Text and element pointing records
——
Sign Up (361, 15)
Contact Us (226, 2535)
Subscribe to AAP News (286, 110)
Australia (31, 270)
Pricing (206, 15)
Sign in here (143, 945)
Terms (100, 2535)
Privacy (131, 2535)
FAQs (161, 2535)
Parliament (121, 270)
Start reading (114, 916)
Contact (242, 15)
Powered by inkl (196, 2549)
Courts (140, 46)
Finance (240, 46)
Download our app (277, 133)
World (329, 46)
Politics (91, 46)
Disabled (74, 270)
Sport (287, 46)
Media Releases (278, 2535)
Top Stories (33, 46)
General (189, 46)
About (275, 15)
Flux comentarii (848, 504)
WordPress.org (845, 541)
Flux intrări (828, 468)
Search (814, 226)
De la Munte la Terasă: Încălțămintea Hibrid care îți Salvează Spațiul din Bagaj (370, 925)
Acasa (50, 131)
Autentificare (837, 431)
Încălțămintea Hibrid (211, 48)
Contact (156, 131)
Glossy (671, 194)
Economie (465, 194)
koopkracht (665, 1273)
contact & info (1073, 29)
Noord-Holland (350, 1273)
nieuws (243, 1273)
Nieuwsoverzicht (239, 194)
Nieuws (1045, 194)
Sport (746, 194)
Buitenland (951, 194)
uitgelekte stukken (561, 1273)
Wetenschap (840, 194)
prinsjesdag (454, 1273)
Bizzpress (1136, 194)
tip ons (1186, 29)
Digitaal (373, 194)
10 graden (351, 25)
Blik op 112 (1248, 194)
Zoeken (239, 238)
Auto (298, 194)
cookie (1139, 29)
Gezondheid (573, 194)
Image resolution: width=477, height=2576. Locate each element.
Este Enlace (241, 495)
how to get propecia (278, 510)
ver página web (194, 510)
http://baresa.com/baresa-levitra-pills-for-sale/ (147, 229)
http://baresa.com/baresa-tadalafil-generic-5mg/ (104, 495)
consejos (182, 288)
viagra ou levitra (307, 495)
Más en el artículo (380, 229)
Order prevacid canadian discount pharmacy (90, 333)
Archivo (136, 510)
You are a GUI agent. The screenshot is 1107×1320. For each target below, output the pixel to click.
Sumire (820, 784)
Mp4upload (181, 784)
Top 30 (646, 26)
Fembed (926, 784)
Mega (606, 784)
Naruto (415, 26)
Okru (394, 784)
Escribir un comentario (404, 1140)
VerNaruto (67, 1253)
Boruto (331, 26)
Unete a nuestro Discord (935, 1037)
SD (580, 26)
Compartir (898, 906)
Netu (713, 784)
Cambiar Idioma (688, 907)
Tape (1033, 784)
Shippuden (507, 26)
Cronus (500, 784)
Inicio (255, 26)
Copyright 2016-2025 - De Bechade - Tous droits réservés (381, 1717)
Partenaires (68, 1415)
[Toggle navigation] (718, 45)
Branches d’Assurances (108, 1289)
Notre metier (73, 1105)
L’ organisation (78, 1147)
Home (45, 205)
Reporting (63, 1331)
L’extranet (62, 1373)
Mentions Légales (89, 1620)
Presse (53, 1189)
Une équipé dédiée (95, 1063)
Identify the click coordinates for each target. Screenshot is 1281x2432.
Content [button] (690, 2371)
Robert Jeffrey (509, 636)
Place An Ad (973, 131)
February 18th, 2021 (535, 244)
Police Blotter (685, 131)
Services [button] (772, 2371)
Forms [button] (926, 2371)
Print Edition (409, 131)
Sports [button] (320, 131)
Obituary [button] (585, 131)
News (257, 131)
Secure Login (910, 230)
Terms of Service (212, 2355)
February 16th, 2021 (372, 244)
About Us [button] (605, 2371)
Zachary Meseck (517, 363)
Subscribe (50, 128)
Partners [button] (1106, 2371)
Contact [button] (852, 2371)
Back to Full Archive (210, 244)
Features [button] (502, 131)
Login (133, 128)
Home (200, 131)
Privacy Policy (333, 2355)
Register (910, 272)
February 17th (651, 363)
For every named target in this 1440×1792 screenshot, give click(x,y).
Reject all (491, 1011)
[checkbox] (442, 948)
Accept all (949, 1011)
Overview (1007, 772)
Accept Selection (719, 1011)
——
Work to be completed:
Edit the listing above so that "Print Edition" becomes "Digital Edition", leaving every other line as it is.

Correct answer:
Sign Up (361, 15)
Contact Us (226, 2535)
Subscribe to AAP News (286, 110)
Australia (31, 270)
Pricing (206, 15)
Sign in here (143, 945)
Terms (100, 2535)
Privacy (131, 2535)
FAQs (161, 2535)
Parliament (121, 270)
Start reading (114, 916)
Contact (242, 15)
Powered by inkl (196, 2549)
Courts (140, 46)
Finance (240, 46)
Download our app (277, 133)
World (329, 46)
Politics (91, 46)
Disabled (74, 270)
Sport (287, 46)
Media Releases (278, 2535)
Top Stories (33, 46)
General (189, 46)
About (275, 15)
Flux comentarii (848, 504)
WordPress.org (845, 541)
Flux intrări (828, 468)
Search (814, 226)
De la Munte la Terasă: Încălțămintea Hibrid care îți Salvează Spațiul din Bagaj (370, 925)
Acasa (50, 131)
Autentificare (837, 431)
Încălțămintea Hibrid (211, 48)
Contact (156, 131)
Glossy (671, 194)
Economie (465, 194)
koopkracht (665, 1273)
contact & info (1073, 29)
Noord-Holland (350, 1273)
nieuws (243, 1273)
Nieuwsoverzicht (239, 194)
Nieuws (1045, 194)
Sport (746, 194)
Buitenland (951, 194)
uitgelekte stukken (561, 1273)
Wetenschap (840, 194)
prinsjesdag (454, 1273)
Bizzpress (1136, 194)
tip ons (1186, 29)
Digitaal (373, 194)
10 graden (351, 25)
Blik op 112 (1248, 194)
Zoeken (239, 238)
Auto (298, 194)
cookie (1139, 29)
Gezondheid (573, 194)
Image resolution: width=477, height=2576. Locate each element.
Este Enlace (241, 495)
how to get propecia (278, 510)
ver página web (194, 510)
http://baresa.com/baresa-levitra-pills-for-sale/ (147, 229)
http://baresa.com/baresa-tadalafil-generic-5mg/ (104, 495)
consejos (182, 288)
viagra ou levitra (307, 495)
Más en el artículo (380, 229)
Order prevacid canadian discount pharmacy (90, 333)
Archivo (136, 510)
You are a GUI agent. The screenshot is 1107×1320. For each target below, output the pixel to click.
Sumire (820, 784)
Mp4upload (181, 784)
Top 30 (646, 26)
Fembed (926, 784)
Mega (606, 784)
Naruto (415, 26)
Okru (394, 784)
Escribir un comentario (404, 1140)
VerNaruto (67, 1253)
Boruto (331, 26)
Unete a nuestro Discord (935, 1037)
SD (580, 26)
Compartir (898, 906)
Netu (713, 784)
Cambiar Idioma (688, 907)
Tape (1033, 784)
Shippuden (507, 26)
Cronus (500, 784)
Inicio (255, 26)
Copyright 2016-2025 - De Bechade - Tous droits réservés (381, 1717)
Partenaires (68, 1415)
[Toggle navigation] (718, 45)
Branches d’Assurances (108, 1289)
Notre metier (73, 1105)
L’ organisation (78, 1147)
Home (45, 205)
Reporting (63, 1331)
L’extranet (62, 1373)
Mentions Légales (89, 1620)
Presse (53, 1189)
Une équipé dédiée (95, 1063)
Identify the click coordinates for each target. Screenshot is 1281x2432.
Content [button] (690, 2371)
Robert Jeffrey (509, 636)
Place An Ad (973, 131)
February 18th, 2021 (535, 244)
Police Blotter (685, 131)
Services [button] (772, 2371)
Forms [button] (926, 2371)
Digital Edition (409, 131)
Sports [button] (320, 131)
Obituary [button] (585, 131)
News (257, 131)
Secure Login (910, 230)
Terms of Service (212, 2355)
February 16th, 2021 (372, 244)
About Us [button] (605, 2371)
Zachary Meseck (517, 363)
Subscribe (50, 128)
Partners [button] (1106, 2371)
Contact [button] (852, 2371)
Back to Full Archive (210, 244)
Features [button] (502, 131)
Login (133, 128)
Home (200, 131)
Privacy Policy (333, 2355)
Register (910, 272)
February 17th (651, 363)
For every named target in this 1440×1792 screenshot, give click(x,y).
Reject all (491, 1011)
[checkbox] (442, 948)
Accept all (949, 1011)
Overview (1007, 772)
Accept Selection (719, 1011)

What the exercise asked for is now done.